Non si tratta, quindi, di accontentare con il bilancino i cattolici affinché ottengano qualche minuto in più in diretta nei tg o nei talk show. Occorre «uno sforzo di cambiamento culturale», secondo il presidente, che ha aggiunto: «Stupisce che l’Italia, che è un Paese cattolico, abbia un po’ perso questa identificazione con la sua storia». La questione, dunque, non è quantitativa, ma di metodo, di approccio, di sensibilità.

Eppure, per screditare le parole di Foa, i suoi oppositori hanno insinuato il sospetto che lui pensi di certificare la fede cattolica dei giornalisti o di fare un’infornata di giornalisti di provata fede cattolica nella tv pubblica. «Innanzitutto mi domando come il presidente pensi di certificare la fede cattolica di un giornalista», è il commento al cianuro di Vittorio Di Trapani, segretario dell’Usigrai: «Con esami di teologia o di catechismo? Oppure immagina selezioni organizzate all’abbazia di Trisulti con Bannon e il cardinale Burke come presidenti di commissione». La prova del travisamento delle parole di Foa si ha quando Di Trapani invita quest’ultimo a non occuparsi di cose che non gli competono, in quanto «le assunzioni spettano all’amministratore delegato». Come se il presidente della Rai pretendesse di assumere nuovi giornalisti cattolici.

Anche Riccardo Laganà, consigliere d’amministrazione eletto dai dipendenti, va giù duro: «Se il presidente si riferiva all’ingresso di nuovi giornalisti di fede cattolica siamo in palese violazione del codice etico, non si possono fare discriminazioni di alcun tipo. Se voleva dire che occorre dare più spazio a un certo tipo di cultura, ricordo che la voce cattolica in Rai è ampiamente coperta da vari programmi a essa dedicati».

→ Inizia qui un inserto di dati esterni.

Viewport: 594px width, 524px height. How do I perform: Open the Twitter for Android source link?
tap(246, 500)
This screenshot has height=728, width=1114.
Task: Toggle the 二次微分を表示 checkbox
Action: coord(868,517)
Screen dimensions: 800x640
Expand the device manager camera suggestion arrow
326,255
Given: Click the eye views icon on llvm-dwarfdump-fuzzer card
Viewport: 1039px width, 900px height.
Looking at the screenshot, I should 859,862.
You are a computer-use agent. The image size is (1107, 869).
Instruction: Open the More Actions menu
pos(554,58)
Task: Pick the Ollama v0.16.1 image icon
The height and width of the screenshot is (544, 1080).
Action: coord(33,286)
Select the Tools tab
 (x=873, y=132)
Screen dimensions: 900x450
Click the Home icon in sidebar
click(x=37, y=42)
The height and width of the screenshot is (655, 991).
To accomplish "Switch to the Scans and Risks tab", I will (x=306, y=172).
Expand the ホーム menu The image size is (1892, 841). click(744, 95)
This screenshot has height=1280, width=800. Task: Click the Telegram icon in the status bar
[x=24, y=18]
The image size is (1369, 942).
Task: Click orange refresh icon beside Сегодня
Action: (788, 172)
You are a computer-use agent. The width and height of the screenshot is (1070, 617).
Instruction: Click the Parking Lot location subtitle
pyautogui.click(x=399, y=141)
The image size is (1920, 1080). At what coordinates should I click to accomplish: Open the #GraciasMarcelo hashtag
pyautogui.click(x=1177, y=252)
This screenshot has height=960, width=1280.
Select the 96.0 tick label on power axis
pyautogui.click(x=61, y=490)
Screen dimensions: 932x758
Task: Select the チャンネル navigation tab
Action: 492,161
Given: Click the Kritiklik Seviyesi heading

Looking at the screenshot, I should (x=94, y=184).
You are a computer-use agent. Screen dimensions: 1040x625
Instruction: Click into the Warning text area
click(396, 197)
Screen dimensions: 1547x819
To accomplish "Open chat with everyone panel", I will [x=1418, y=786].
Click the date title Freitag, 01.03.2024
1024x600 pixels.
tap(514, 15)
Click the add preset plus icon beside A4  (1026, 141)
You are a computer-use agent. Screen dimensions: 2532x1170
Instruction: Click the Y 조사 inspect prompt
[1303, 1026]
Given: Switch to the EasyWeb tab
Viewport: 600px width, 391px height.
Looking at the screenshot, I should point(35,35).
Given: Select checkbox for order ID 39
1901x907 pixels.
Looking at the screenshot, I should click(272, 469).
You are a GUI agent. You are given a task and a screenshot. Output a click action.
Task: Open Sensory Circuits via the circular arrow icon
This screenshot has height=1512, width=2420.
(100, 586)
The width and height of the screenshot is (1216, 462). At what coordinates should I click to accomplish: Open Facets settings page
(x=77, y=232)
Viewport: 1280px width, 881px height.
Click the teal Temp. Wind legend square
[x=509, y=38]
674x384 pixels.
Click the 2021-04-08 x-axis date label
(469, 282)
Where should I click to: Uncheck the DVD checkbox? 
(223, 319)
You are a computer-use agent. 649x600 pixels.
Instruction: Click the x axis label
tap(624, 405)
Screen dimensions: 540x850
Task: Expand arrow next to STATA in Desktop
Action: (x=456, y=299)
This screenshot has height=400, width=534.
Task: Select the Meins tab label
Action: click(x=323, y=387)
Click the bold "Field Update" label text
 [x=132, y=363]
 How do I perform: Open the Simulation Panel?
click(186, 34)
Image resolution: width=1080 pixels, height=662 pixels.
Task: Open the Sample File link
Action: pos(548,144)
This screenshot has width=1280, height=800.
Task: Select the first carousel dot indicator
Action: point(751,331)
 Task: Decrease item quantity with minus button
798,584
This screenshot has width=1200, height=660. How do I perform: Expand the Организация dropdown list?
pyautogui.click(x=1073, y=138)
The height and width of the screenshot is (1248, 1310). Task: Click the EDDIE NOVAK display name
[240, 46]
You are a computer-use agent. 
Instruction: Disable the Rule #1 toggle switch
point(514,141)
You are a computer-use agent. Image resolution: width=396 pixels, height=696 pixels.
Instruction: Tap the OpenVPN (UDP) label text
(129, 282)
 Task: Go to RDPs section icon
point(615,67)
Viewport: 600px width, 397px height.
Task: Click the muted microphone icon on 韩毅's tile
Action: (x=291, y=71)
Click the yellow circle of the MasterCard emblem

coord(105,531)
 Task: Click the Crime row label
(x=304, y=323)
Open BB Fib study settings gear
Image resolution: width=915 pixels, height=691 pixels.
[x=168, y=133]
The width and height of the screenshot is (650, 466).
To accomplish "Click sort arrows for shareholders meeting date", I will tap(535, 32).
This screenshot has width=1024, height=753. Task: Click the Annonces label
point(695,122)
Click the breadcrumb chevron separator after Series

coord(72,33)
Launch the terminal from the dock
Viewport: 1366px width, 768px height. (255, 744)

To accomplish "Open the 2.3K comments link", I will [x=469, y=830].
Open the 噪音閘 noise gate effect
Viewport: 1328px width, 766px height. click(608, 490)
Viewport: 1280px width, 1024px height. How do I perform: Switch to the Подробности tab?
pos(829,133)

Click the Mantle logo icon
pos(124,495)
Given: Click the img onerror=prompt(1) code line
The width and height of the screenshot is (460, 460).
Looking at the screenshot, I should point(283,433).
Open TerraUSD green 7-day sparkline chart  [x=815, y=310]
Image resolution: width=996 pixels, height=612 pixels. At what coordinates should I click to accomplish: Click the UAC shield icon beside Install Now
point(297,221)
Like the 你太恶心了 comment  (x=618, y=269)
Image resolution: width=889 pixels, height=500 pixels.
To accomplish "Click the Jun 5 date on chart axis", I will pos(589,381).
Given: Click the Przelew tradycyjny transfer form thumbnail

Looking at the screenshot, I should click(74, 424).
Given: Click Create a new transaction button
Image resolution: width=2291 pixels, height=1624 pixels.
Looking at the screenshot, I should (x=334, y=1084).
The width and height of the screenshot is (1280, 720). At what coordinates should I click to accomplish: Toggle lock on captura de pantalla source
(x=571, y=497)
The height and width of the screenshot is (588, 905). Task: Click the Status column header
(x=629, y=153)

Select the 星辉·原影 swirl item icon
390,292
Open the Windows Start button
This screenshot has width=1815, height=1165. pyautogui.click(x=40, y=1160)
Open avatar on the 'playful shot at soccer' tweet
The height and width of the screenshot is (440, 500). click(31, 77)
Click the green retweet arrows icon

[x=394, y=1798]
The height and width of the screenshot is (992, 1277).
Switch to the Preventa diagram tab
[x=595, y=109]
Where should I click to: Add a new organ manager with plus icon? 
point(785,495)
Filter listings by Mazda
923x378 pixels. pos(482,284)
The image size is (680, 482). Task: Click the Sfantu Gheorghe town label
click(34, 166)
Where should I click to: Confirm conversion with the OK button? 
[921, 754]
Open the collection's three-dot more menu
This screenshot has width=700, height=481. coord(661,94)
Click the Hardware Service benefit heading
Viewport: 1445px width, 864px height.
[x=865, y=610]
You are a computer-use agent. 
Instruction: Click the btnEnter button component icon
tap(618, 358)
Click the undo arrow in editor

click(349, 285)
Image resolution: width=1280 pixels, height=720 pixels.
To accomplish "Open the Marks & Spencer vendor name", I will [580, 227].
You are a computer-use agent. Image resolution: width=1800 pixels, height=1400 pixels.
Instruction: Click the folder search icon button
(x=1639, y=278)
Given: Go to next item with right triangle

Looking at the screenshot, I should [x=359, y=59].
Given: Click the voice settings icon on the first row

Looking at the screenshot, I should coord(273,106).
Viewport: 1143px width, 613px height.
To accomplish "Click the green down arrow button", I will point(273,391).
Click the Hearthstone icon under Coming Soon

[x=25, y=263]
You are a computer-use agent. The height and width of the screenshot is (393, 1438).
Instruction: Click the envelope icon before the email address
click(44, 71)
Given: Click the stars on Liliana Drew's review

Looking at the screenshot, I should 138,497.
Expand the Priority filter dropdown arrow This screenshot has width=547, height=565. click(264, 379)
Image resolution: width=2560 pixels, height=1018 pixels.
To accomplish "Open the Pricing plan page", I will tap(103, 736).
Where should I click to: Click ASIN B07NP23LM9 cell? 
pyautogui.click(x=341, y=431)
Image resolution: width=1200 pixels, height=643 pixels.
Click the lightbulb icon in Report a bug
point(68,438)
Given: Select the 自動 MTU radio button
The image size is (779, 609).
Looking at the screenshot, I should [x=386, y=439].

Probabilmente il membro del cda si riferiva ai programmi della domenica, come la Santa Messa, la trasmissione A sua immagine e l’Angelus con il Papa da piazza San Pietro. Ma il nocciolo della questione non è lì, cioè nella messa in onda di riti religiosi o pratiche di culto, bensì nel radicato pregiudizio anticattolico di molti ideatori e produttori di trasmissioni di intrattenimento, anche di talk show, e di moltissimi direttori di telegiornali e contenitori informativi, che paiono aver operato da tempo una sorta di “conventio ad excludendum” nei confronti del pensiero cattolico, mostrando uno stucchevole ostracismo verso tutto ciò che sia riconducibile ad esso.

A questi elementi si è agganciata la reazione di Giampaolo Rossi, consigliere d’amministrazione Rai in quota Fratelli d’Italia, che ha dato ragione a Foa per quanto riguarda la difesa dei valori tradizionali dell’Occidente. «C’è un argomento toccato da Foa che trovo giusto. Oggi assistiamo a un attacco, in Italia e in tutto l’Occidente, ai valori che fondano la nostra identità cristiana, dalla difesa della vita fin dal concepimento alla famiglia naturale, e su questo il servizio pubblico deve tornare a giocare un ruolo decisivo».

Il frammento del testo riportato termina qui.